Fed Delays Rate Hike Until '95

WASHINGTON -- The United States' central bank has decided to hold interest rates steady for now, but analysts expect it to resume tightening credit early next year.


Faced with an economy that is ending 1994 with a bang, the Federal Reserve Bank is expected to raise rates further in 1995 to keep a lid on inflation, observers said.


"They are ready to go further," said David Jones, veteran Fed watcher and chief economist at Wall Street broker Aubrey G. Lanston and Co.


The decision not to raise interest rates, made Tuesday by the central bank's policy-making Federal Open Market Committee, was anticipated and caused barely a ripple in the financial markets. The Fed has raised rates by 2.5 percentage points this year, including a bigger-than-expected three-quarter point increase just last month.


The inflation-wary Fed is at a crossroads.
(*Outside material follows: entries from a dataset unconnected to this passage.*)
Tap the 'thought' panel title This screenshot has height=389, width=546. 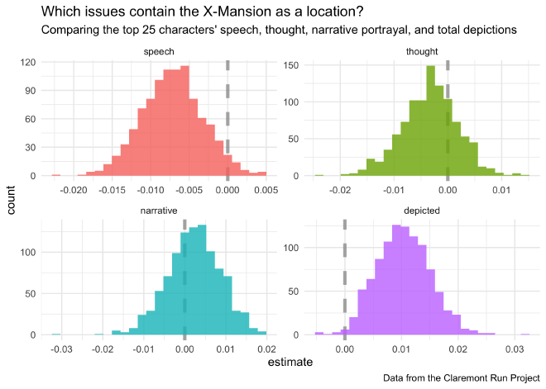click(422, 51)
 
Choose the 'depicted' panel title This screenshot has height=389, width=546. click(422, 211)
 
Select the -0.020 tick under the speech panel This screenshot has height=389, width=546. click(74, 189)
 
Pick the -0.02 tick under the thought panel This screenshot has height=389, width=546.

It knows the economy is ending 1994 strongly, but it expects growth to slow next year as tighter credit begins to bite.


Federal Reserve Chairman Alan Greenspan "is trying to walk the fine line between getting the economy on a gradual glide growth path and not tightening too much to cause a recession," Lanston's Jones said.


So far, the Fed's rate increases have had little discernible impact on the economy.


Early signs were that consumers were spending briskly for the holidays. That, along with strong manufacturing activity, was expected to power the economy to a growth rate of about 4 percent a year in the final three months of 1994 -- well above the 2.5 to 3 percent pace the Fed is aiming for to keep a lid on inflation.